A while back on tumblr, right after the tragic shootings in Orlando, I received a question about ISIS, and while the specific attacks I refer to in the beginning of the piece are not as time-relevent as they once were, I feel that the overall message still stands, and I wanted to post my response, semi-edited, on this blog also. You can find the original interaction here, if, for some reason, you want to read my very unpolished and far more emotionally charged reaction to this question.
Unnamed tumblr user: “What’s your opinions on ISIS and everything thats going on?”
The world that we live in today is messed up beyond belief, and I’m too tired to be afraid anymore. Orlando, Shanghai, Daraya, Tel Aviv, the horrors never end. I no longer check the news to see IF something horrible has happened, I check to see WHERE it happened, because there’s no longer any doubt in my mind that something terrible has happened.
We live in a world where people can’t walk down the street without fearing for their lives, without fearing that they might be killed for their faith, their race, or for who they love.
I see all the good people who are trying to set the world right, and I worry that it will never be enough, because it only takes one person to kill a thousand. I worry for my friends, my family, for strangers I’ve never met, because I know the world is cruel, and I’ve never known it any other way. My first memories are of walking around a mostly-deserted Boston airport after the attacks on 9/11, watching as bomb dogs sniffed luggage brought by the terrified few and far-between travelers. I grew up seeing millions die for nothing in the Iraq and Afghanistan wars, watching people kill each other on false convictions and over petty differences. I was a freshman in high school when the Boston Marathon Bombings happened, a sophomore for the protests in Kiev, a junior when Boko Haram attacked Nigeria, and a senior when a lone shooter massacred dozens of people in an Orlando nightclub, and terrorists killed over a hundred in Paris. None of these things surprised too much; these days i’m more surprised by something good happening, for in this world that we live in now, all we are ever shown is horrors. And none of these things scared me, because this is the world I’ve always known, and after a while you lose the ability to be afraid of what’s always there. These days, I’m more shocked when something good happens in the world. And for these reasons, I worry.
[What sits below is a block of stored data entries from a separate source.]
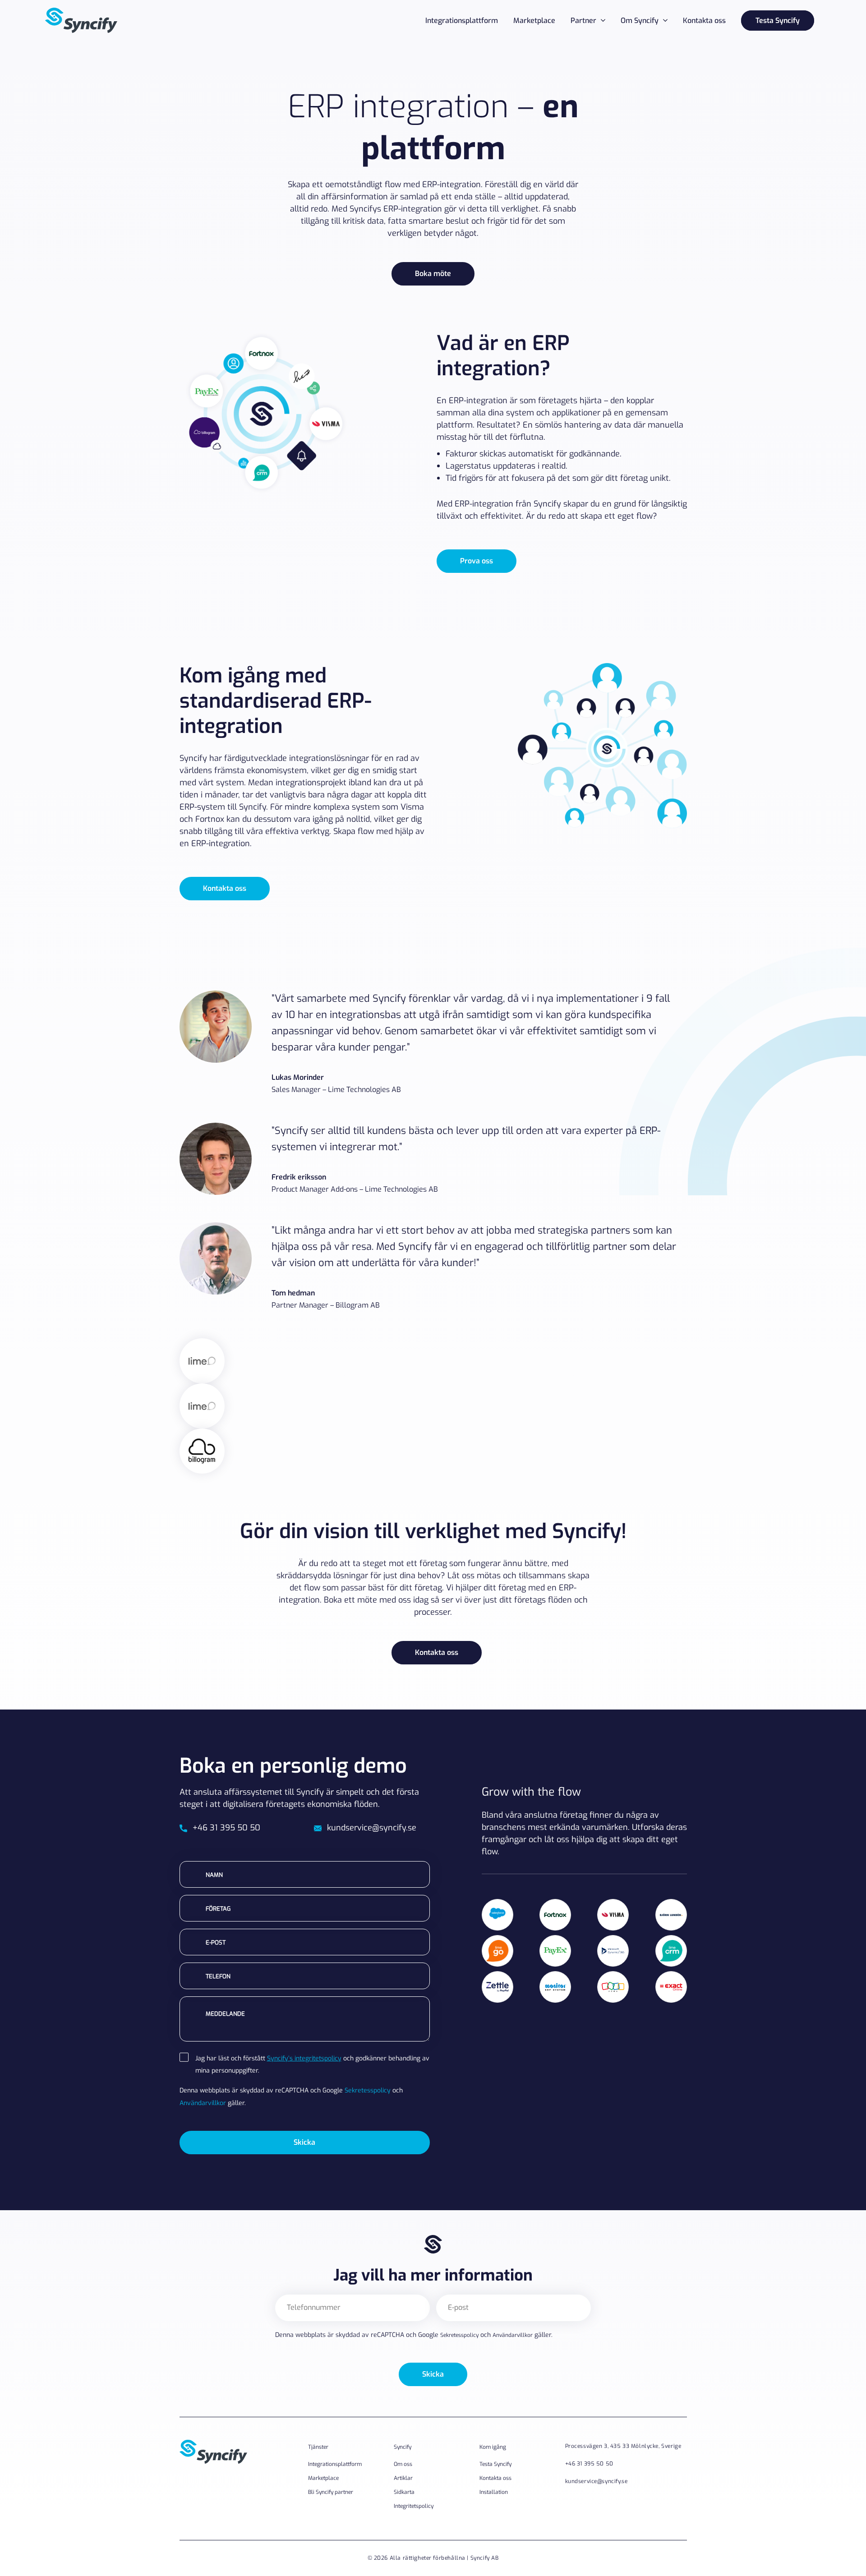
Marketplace (534, 20)
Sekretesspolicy (368, 2090)
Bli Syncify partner (330, 2492)
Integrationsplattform (461, 20)
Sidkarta (404, 2492)
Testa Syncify (777, 20)
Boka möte (433, 273)
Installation (493, 2492)
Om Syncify (640, 20)
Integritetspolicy (413, 2506)
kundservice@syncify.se (371, 1827)
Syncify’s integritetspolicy (304, 2058)
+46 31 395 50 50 (226, 1827)
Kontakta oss (704, 20)
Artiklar (403, 2478)
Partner (583, 20)
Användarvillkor (203, 2103)
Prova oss (476, 561)
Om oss (403, 2464)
I worry for the future of my country, and for the future of the world, because I’ve seen what humanity is capable of when it’s at its worst. I study the past and see that humanity has never changed, we’ve only put new words on the same things, and I worry.
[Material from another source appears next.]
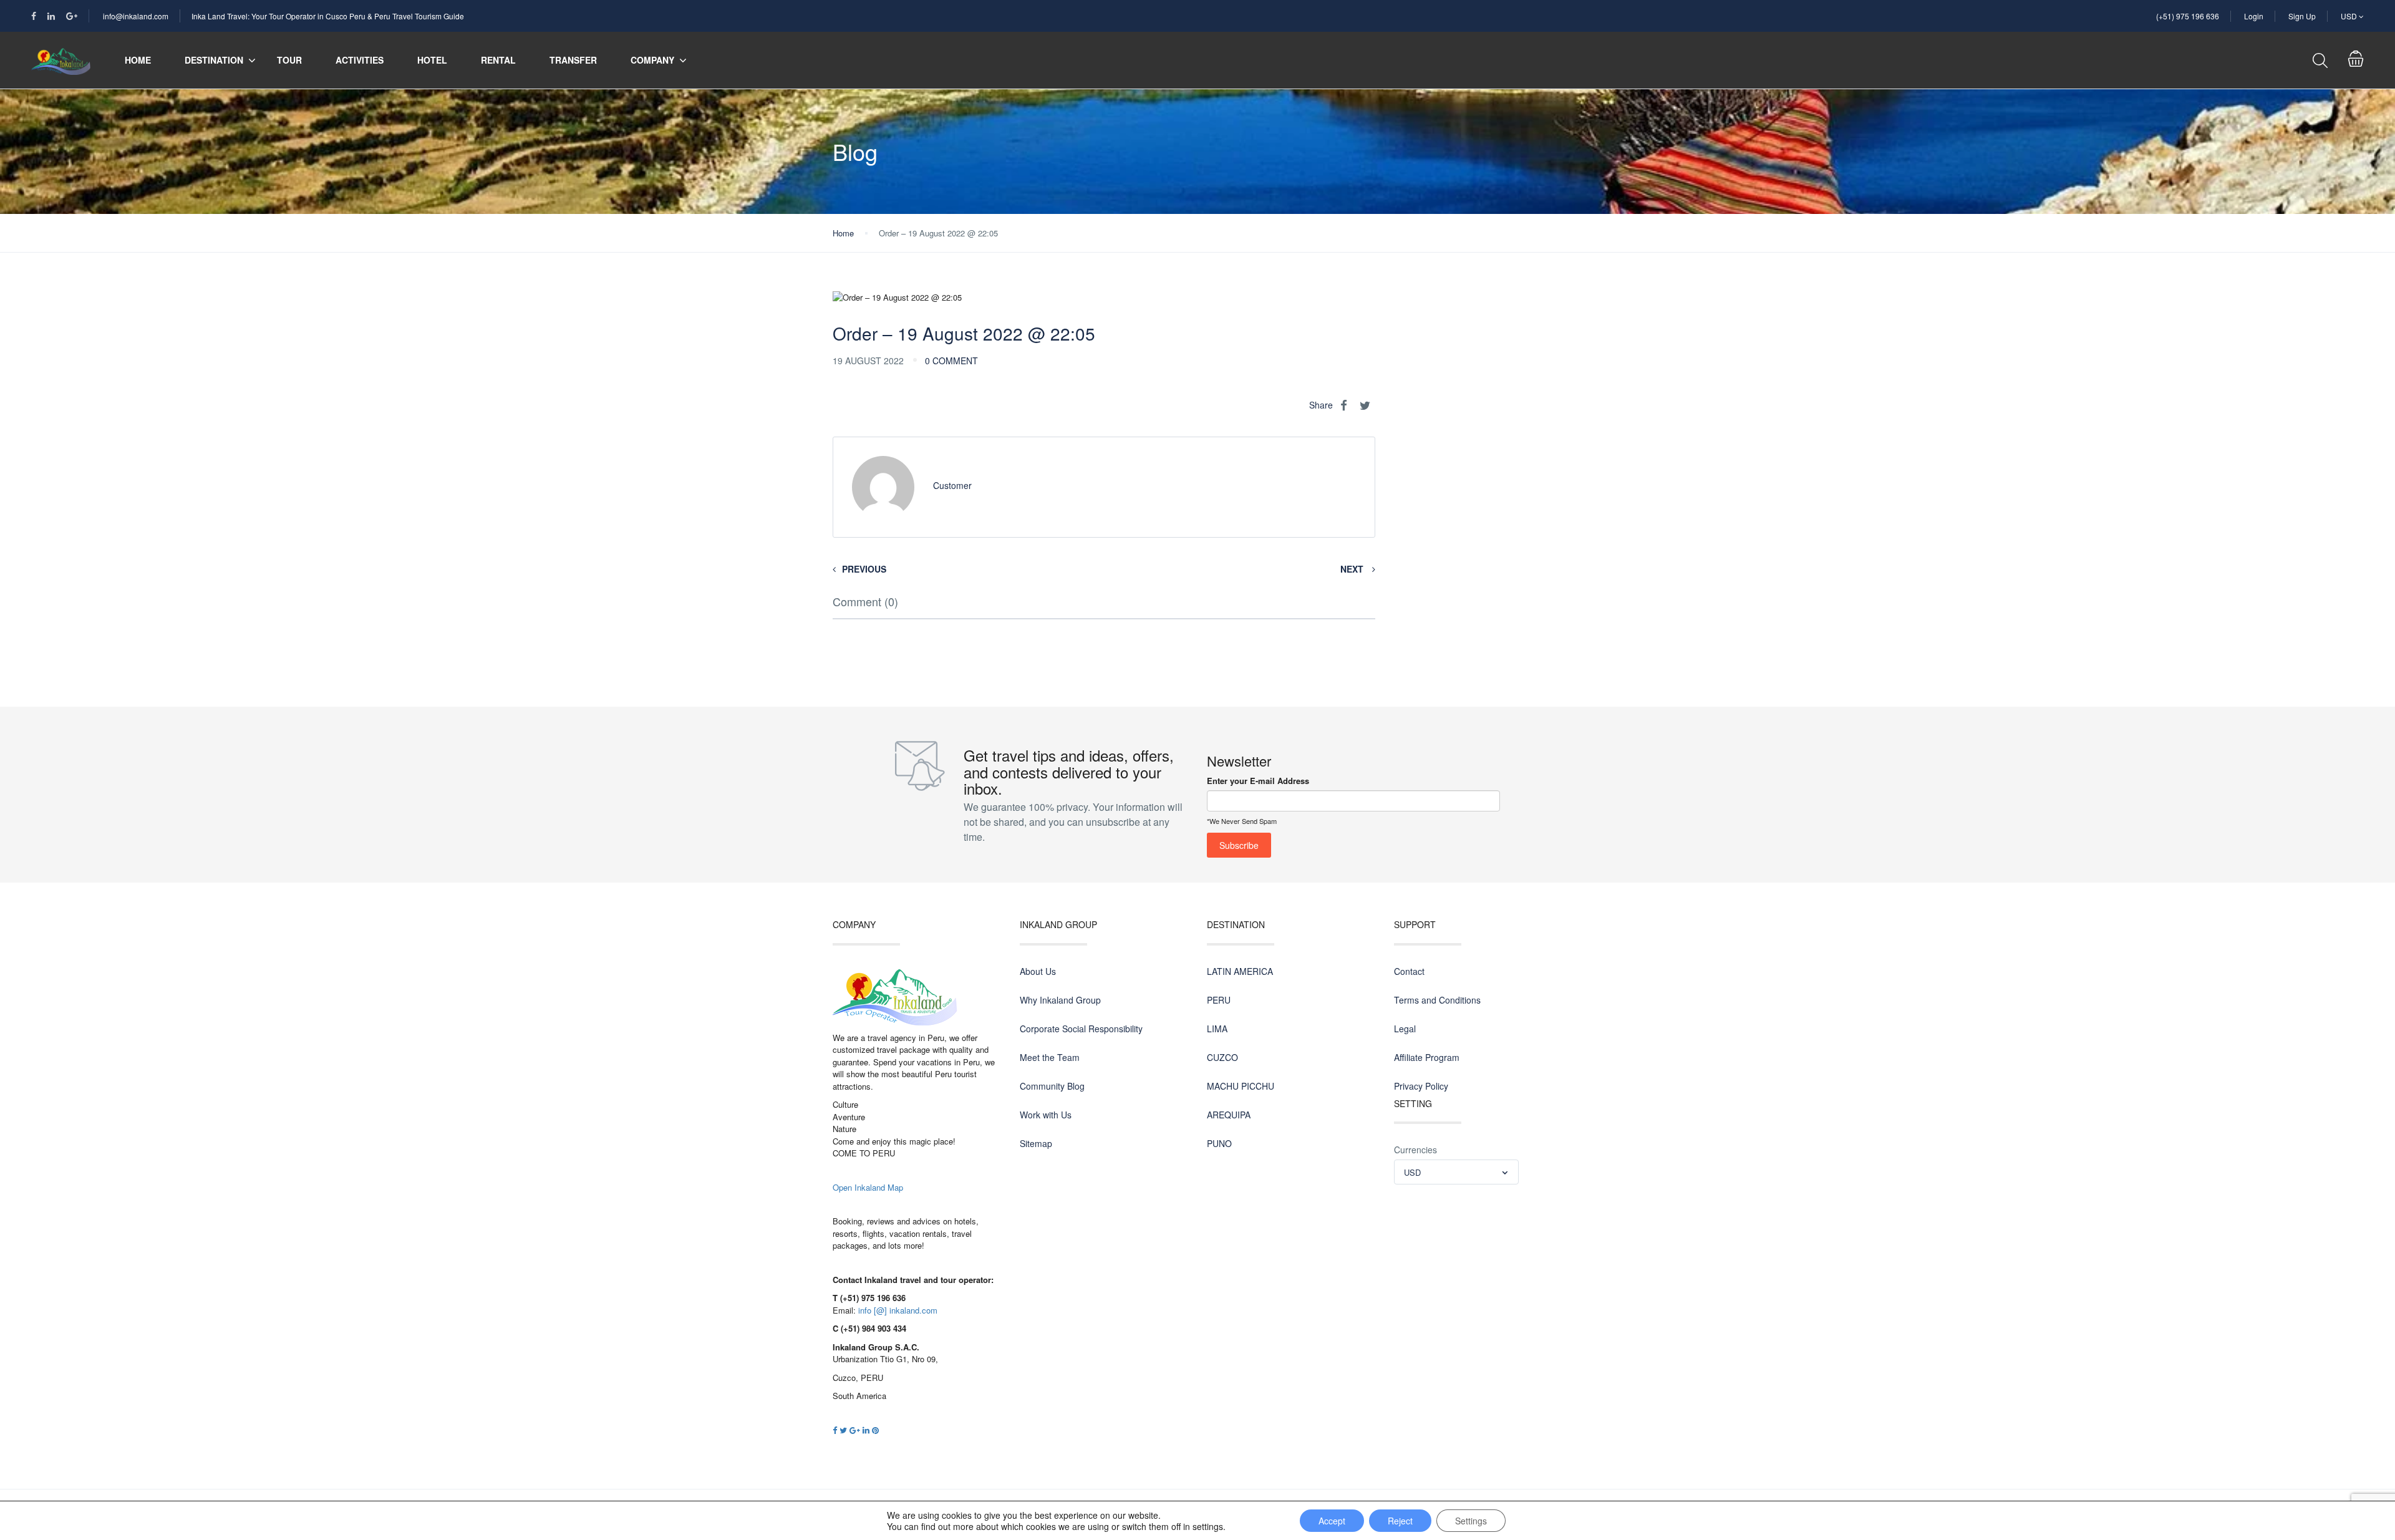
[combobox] (1456, 1172)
But I’m not afraid, because I’ve grown up in this world, and because if I give them my fear I’ve only done what they want, and because, despite all of this, I still have hope. Hope that one day the world might change, that everyone will be able to live in peace and get along, that people will learn tolerance, even if it comes reluctantly. I have hope that my brother’s children will grow up in a world better that we did, because despite everything, despite all the bad things that have happened, humanity IS trying, people are still doing good and charities are still working hard, and slowly, bit by bit, the world is becoming a better place than the one our parents and grandparents grew up in, better than the one we grew up in.
And so, despite everything, I have hope for our worlds future.